I get the feeling that I'm going to be leaving a lot of repetitive comments on your posts, in the vein of, 'great shot, love the dialogue, thanks for the recipe'. I'll try to be more creative from here on in! ;-)

Posted by: Moira at March 17, 2005 02:58 PM

I keep coming, I am addicted to your posts now. They are so relaxing and refreshing. and the photos, I can feel the crispness of the arugula, see the translucence of the rice...it is really inspiring. Thank you.

Posted by: Gracianne at March 18, 2005 01:23 AM

Moira and Gracianne,

I am sort of surprised that anyone keeps coming back to read my little story. But thanks. I so enjoy maintaining the site and am quite thrilled that you enjoy it too.

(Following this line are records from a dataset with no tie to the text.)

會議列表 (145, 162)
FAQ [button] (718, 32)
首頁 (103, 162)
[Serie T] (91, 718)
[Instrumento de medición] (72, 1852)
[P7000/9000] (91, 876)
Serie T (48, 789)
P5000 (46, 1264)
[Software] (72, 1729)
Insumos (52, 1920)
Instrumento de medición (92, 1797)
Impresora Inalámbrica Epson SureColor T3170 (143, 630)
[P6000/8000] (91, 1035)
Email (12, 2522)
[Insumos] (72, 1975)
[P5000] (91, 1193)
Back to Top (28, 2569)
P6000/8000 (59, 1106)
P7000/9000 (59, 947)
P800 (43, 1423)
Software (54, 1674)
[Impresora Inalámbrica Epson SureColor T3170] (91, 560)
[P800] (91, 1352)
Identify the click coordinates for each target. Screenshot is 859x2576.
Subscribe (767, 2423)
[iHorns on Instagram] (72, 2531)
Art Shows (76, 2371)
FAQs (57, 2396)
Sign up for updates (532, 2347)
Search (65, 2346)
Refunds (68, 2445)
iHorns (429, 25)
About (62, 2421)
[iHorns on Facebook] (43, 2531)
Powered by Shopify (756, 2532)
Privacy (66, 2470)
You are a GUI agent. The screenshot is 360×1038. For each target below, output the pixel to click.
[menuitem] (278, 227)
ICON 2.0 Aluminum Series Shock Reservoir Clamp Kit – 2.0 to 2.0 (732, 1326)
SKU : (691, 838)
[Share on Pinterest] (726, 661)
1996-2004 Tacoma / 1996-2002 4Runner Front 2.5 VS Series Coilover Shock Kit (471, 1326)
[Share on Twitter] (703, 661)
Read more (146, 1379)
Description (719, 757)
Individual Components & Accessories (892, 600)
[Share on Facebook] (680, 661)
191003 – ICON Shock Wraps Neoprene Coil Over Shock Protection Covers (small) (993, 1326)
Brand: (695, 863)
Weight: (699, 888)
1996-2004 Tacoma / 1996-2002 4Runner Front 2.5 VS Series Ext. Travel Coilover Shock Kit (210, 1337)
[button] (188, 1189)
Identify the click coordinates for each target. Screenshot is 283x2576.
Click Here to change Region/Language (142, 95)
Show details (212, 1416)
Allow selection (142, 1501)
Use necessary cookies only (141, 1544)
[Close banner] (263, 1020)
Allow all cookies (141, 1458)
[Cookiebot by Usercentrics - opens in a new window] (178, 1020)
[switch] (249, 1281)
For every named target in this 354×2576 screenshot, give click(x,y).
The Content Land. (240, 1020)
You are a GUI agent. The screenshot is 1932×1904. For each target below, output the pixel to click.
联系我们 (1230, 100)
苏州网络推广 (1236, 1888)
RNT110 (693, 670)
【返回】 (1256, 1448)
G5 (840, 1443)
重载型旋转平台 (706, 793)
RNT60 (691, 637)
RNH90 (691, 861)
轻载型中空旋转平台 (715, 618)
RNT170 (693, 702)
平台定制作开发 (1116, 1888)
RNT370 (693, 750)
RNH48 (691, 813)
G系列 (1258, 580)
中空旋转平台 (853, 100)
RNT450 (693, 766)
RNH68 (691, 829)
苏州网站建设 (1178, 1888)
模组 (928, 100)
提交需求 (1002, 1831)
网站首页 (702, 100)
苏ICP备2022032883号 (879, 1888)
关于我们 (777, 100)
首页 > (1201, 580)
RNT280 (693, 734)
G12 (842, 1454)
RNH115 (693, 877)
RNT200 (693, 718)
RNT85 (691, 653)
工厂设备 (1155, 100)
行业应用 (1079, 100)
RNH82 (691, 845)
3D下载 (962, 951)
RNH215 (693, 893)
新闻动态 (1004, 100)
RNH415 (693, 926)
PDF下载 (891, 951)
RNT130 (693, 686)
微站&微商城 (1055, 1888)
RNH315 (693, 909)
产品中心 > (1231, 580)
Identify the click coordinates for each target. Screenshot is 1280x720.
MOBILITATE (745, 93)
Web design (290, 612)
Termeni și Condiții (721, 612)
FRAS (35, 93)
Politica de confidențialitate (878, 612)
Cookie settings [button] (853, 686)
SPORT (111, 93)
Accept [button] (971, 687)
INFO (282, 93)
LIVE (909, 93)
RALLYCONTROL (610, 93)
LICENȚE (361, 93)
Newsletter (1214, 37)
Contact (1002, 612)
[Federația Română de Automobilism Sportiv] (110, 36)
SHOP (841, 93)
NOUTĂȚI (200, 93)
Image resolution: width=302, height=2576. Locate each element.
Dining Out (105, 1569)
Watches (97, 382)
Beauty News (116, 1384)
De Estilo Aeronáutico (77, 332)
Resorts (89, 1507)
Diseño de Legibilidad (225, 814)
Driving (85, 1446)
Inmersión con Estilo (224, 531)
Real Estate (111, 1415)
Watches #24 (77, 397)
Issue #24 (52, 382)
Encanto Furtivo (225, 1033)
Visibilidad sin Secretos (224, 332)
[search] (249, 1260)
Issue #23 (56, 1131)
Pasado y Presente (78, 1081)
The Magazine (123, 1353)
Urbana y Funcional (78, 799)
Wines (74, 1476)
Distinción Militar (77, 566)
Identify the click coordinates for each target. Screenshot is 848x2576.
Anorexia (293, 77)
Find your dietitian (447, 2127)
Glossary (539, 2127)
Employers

Posted by: caryn at March 18, 2005 11:54 AM

Hey Caryn,
I just came upon your blog from a link and Im addicted already! Your blog is so much fun, and the recipes are very appealing (probably because the photos are like eye candy!)

Posted by: tanvi at March 18, 2005 08:32 PM

hello! your risotto looks so delicious!! i've seen a lot of risotto pictures before where it seems like the rice is swimming in some sort of soup and the whole thing looks unappetizing.. but your picture makes me want to go out and try cooking risotto again, despite my unsuccessful first try. :)

Posted by: Emily at March 19, 2005 11:05 PM

I love that you're a fellow So Cal resident! We have to hold our own against all those Bay Area food bloggers. Thanks for the compliments.

Everyone who knows me knows that I love risotto, but I've certainly made my share of risotto soups too. The trick is to stop adding broth as soon as the rice is al dente and then let it absorb the rest of what's there before serving. Don't feel the need to add all the broth that a recipe calls for.